Mereka bertiga terlibat obrolan tak tentu arah. Membicarakan banyak hal. Tertawa ketika membicarakan sesuatu yang lucu, salah satunya adalah kumis tebal guru olahraga mereka. Dari kejauhan Riga memperhatikan ketiganya. Lagi-lagi Reina bersama lelaki selain dirinya.
Lalu ada seorang cowok lagi mendekati Reina. Tentu hal itu tak lepas dari pengamatan Riga. Cowok itu berdiri dengan memasukan kedua tangannya ke dalam saku celana. Sangat serius mengamati objek di depan matanya.
“Hai Rein!” sapa cowok yang baru saja bergabung.
“Hai juga, Andra!”
“Gue punya sesuatu buat lo,” cowok bernama Andra itu membuka tasnya mengeluarkan sesuatu dari dalamnya. “Ini buat lo, dimakan ya jangan dibuang.”
“Thanks,” balas Reina senang sambil menerima sebatang cokelat bar pemberian Andra. “Kok lo tahu kalau gue suka cokelat kismis.”
“Dapet tanya-tanya dari Abdi.”
“Owh, ada mudusnya pasti.”
Andra menggaruk tengkuknya karena apa yang Reina katakan itu benar. Tanpa bisa mengelak akhirnya Andra memilih terus terang. “Gue sebenernya....”
“Ayo pulang!” ajak Riga yang sudah berdiri di dekat Reina. Tatapan tajam cowok itu tertuju pada Andra yang berdiri kikuk karena gugup dan malu.
“Yah, nanti aja pulangnya. Gue masih pengen ngobrol sama mereka. Kapan lagi coba, habis ujian semesterkan libur.”
“Pulang.”
“Iya deh,” Reina berdiri. “Gue balik duluan ya.”

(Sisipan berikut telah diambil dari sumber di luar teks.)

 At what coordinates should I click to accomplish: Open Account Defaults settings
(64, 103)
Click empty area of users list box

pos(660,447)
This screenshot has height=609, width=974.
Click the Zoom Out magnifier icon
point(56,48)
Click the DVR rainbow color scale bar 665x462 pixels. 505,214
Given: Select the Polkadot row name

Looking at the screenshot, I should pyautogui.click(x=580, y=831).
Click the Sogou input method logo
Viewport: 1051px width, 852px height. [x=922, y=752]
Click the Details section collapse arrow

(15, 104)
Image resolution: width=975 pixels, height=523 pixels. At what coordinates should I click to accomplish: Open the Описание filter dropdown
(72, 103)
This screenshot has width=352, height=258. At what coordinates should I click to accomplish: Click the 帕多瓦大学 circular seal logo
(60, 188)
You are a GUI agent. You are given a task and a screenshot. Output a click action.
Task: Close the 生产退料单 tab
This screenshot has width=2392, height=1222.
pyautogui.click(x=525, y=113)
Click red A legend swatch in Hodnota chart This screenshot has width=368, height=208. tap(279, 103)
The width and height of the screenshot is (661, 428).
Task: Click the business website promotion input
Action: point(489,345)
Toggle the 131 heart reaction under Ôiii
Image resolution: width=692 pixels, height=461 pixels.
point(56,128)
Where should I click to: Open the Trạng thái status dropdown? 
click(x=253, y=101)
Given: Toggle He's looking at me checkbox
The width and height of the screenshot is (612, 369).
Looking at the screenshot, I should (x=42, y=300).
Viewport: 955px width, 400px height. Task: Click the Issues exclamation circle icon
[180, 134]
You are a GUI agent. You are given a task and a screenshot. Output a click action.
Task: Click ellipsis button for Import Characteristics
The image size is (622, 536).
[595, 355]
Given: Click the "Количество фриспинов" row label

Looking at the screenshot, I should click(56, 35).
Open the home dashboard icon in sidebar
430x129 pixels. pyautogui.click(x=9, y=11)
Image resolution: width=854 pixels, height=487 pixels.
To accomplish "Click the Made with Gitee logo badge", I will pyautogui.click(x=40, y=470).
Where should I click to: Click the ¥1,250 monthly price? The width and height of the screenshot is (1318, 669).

Riga menggandeng tangan Reina seakan menunjukan pada khalayak kalau Reina adalah miliknya tak seorangpun berhak mendekatinya. Reina merasa tidak enak hati pada teman-temannya, apalagi Andra.
“Cokelat tadi mana?” tanya Riga menghentikan langkahnya.
“Cokelat dari Andra?”
“Mana?”
“Nih,”
Riga langsung mengambil cokelat itu dari tangan Reina, lalu tindakan berikutnya membuat Reina tercengang. “Kok dibuang! Ga, itukan cokelat kesukaan gue.”
“Gue bisa beliin berapapun lo mau.”
“Tapi, kan gak enak sama Andra yang udah ngasihnya,” raut wajah Reina begitu memelas. “Riga tega.”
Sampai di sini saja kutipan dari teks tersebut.